Thoughts on Wget 1.x, 2.0 (LONG!)

Micah Cowan Fri, 26 Oct 2007 18:21:08 -0700

-----BEGIN PGP SIGNED MESSAGE-----
Hash: SHA256

With talk of supporting multiple simultaneous connections in a
next-generation version of Wget, various things have been tumbling
around in my mind.


First off is that I would not wish to do such a thing with threads.
Threads introduce too many problems of their own, including portability
and debugability. I'd much prefer to do asynchronous I/O.

With the use of asynchronous I/O, a (possibly) better way to do
- --timeout presents itself: we can do the appropriate timeouts in our
calls to select(). The main advantage to this is that we don't have to
muck around with signals, signal handling, various portability issues,
etc. We can do one --timeout and be done.

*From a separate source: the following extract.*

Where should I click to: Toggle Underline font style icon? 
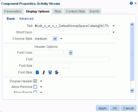[x=50, y=72]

The primary downside to this is that potentially blocking, not directly
I/O things don't get timed out anymore. The only thing that currently
comes to mind is gethostbyname(), which obviously can block, but can't
be select()ed or set to some sort of non-blocking mode. Also, even aside
from --timeout, having all other traffic sit around and wait until a
name is resolved is not really desirable.

The obvious solution to that is to use c-ares, which does exactly that:
handle DNS queries asynchronously. Actually, I didn't know this until
just now, but c-ares was split off from ares to meet the needs of the
curl developers. :)

Of course, if we're doing asynchronous net I/O stuff, rather than
reinvent the wheel and try to maintain portability for new stuff, we're
better off using a prepackaged deal, if one exists. Luckily, one does; a
friend of mine (William Ahern) wrote a package called libevnet that
handles all of that; it wraps libevent (by Niels Provos, for handling
async I/O very portably and using the best available interfaces on the
given system) with higher-level socket and buffer I/O facilities and,
and provides a wrapper around c-ares that makes it convenient to use
with liblookup. If we're going to do async I/O, using libevent and
c-ares, or something very like them, is far too convenient not to do,
and after that decision is made, libevnet becomes a clear win too.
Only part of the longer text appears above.